(EXTRACTED INFORMATION):
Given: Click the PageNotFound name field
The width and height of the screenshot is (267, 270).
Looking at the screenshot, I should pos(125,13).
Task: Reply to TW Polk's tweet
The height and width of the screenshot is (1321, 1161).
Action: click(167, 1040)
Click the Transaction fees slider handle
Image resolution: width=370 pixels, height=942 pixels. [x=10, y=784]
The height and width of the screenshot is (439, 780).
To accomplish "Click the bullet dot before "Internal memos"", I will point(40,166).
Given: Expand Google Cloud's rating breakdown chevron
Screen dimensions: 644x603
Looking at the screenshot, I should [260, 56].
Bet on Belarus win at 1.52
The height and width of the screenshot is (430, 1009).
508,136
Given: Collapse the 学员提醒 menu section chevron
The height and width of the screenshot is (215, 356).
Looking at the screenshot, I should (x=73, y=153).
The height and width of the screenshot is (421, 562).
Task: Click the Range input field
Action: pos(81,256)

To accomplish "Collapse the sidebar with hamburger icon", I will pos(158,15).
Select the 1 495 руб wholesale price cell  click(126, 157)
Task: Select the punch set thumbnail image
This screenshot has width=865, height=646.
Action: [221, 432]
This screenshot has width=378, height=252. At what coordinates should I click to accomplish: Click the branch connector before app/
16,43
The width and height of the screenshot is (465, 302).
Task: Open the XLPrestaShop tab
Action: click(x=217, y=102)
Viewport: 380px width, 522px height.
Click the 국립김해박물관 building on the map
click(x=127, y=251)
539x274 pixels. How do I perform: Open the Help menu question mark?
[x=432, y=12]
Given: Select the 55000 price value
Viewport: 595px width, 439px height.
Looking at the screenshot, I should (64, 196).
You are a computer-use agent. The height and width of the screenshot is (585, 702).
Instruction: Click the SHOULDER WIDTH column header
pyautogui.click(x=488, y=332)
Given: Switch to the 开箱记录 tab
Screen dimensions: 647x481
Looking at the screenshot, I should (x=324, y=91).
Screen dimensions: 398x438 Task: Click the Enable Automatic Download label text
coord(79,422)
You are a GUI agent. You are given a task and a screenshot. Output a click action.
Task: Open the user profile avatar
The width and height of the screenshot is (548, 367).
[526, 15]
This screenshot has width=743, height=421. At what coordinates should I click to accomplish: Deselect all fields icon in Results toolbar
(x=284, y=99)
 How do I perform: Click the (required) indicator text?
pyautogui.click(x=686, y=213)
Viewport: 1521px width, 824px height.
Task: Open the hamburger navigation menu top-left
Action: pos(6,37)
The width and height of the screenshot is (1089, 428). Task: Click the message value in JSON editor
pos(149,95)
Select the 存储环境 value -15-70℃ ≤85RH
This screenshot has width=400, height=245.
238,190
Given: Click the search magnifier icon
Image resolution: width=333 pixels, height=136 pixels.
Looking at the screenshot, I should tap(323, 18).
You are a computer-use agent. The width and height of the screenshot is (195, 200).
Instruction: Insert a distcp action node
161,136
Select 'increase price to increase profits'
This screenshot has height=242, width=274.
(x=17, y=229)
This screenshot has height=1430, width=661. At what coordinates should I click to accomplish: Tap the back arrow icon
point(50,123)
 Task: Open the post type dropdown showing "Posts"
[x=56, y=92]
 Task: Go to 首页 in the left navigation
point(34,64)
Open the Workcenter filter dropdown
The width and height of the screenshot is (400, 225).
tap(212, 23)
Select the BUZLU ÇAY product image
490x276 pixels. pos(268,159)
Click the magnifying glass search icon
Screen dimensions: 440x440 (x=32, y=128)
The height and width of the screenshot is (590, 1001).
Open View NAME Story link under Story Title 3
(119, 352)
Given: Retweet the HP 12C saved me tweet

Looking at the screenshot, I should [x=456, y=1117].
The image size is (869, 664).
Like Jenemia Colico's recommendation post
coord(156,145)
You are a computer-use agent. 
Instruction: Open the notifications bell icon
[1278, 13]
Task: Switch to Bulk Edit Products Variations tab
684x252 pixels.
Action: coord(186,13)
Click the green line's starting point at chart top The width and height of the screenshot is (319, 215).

(GIVEN EXERCISE):
Please recast the records above as a numbered list, leaving out any blank lines.

(RESULT BELOW):
1. Given: Click the PageNotFound name field
2. The width and height of the screenshot is (267, 270).
3. Looking at the screenshot, I should pos(125,13).
4. Task: Reply to TW Polk's tweet
5. The height and width of the screenshot is (1321, 1161).
6. Action: click(167, 1040)
7. Click the Transaction fees slider handle
8. Image resolution: width=370 pixels, height=942 pixels. [x=10, y=784]
9. The height and width of the screenshot is (439, 780).
10. To accomplish "Click the bullet dot before "Internal memos"", I will point(40,166).
11. Given: Expand Google Cloud's rating breakdown chevron
12. Screen dimensions: 644x603
13. Looking at the screenshot, I should [260, 56].
14. Bet on Belarus win at 1.52
15. The height and width of the screenshot is (430, 1009).
16. 508,136
17. Given: Collapse the 学员提醒 menu section chevron
18. The height and width of the screenshot is (215, 356).
19. Looking at the screenshot, I should (x=73, y=153).
20. The height and width of the screenshot is (421, 562).
21. Task: Click the Range input field
22. Action: pos(81,256)
23. To accomplish "Collapse the sidebar with hamburger icon", I will pos(158,15).
24. Select the 1 495 руб wholesale price cell  click(126, 157)
25. Task: Select the punch set thumbnail image
26. This screenshot has width=865, height=646.
27. Action: [221, 432]
28. This screenshot has width=378, height=252. At what coordinates should I click to accomplish: Click the branch connector before app/
29. 16,43
30. The width and height of the screenshot is (465, 302).
31. Task: Open the XLPrestaShop tab
32. Action: click(x=217, y=102)
33. Viewport: 380px width, 522px height.
34. Click the 국립김해박물관 building on the map
35. click(x=127, y=251)
36. 539x274 pixels. How do I perform: Open the Help menu question mark?
37. [x=432, y=12]
38. Given: Select the 55000 price value
39. Viewport: 595px width, 439px height.
40. Looking at the screenshot, I should (64, 196).
41. You are a computer-use agent. The height and width of the screenshot is (585, 702).
42. Instruction: Click the SHOULDER WIDTH column header
43. pyautogui.click(x=488, y=332)
44. Given: Switch to the 开箱记录 tab
45. Screen dimensions: 647x481
46. Looking at the screenshot, I should (x=324, y=91).
47. Screen dimensions: 398x438 Task: Click the Enable Automatic Download label text
48. coord(79,422)
49. You are a GUI agent. You are given a task and a screenshot. Output a click action.
50. Task: Open the user profile avatar
51. The width and height of the screenshot is (548, 367).
52. [526, 15]
53. This screenshot has width=743, height=421. At what coordinates should I click to accomplish: Deselect all fields icon in Results toolbar
54. (x=284, y=99)
55.  How do I perform: Click the (required) indicator text?
56. pyautogui.click(x=686, y=213)
57. Viewport: 1521px width, 824px height.
58. Task: Open the hamburger navigation menu top-left
59. Action: pos(6,37)
60. The width and height of the screenshot is (1089, 428). Task: Click the message value in JSON editor
61. pos(149,95)
62. Select the 存储环境 value -15-70℃ ≤85RH
63. This screenshot has width=400, height=245.
64. 238,190
65. Given: Click the search magnifier icon
66. Image resolution: width=333 pixels, height=136 pixels.
67. Looking at the screenshot, I should tap(323, 18).
68. You are a computer-use agent. The width and height of the screenshot is (195, 200).
69. Instruction: Insert a distcp action node
70. 161,136
71. Select 'increase price to increase profits'
72. This screenshot has height=242, width=274.
73. (x=17, y=229)
74. This screenshot has height=1430, width=661. At what coordinates should I click to accomplish: Tap the back arrow icon
75. point(50,123)
76.  Task: Open the post type dropdown showing "Posts"
77. [x=56, y=92]
78.  Task: Go to 首页 in the left navigation
79. point(34,64)
80. Open the Workcenter filter dropdown
81. The width and height of the screenshot is (400, 225).
82. tap(212, 23)
83. Select the BUZLU ÇAY product image
84. 490x276 pixels. pos(268,159)
85. Click the magnifying glass search icon
86. Screen dimensions: 440x440 (x=32, y=128)
87. The height and width of the screenshot is (590, 1001).
88. Open View NAME Story link under Story Title 3
89. (119, 352)
90. Given: Retweet the HP 12C saved me tweet
91. Looking at the screenshot, I should [x=456, y=1117].
92. The image size is (869, 664).
93. Like Jenemia Colico's recommendation post
94. coord(156,145)
95. You are a computer-use agent. 
96. Instruction: Open the notifications bell icon
97. [1278, 13]
98. Task: Switch to Bulk Edit Products Variations tab
99. 684x252 pixels.
100. Action: coord(186,13)
101. Click the green line's starting point at chart top The width and height of the screenshot is (319, 215).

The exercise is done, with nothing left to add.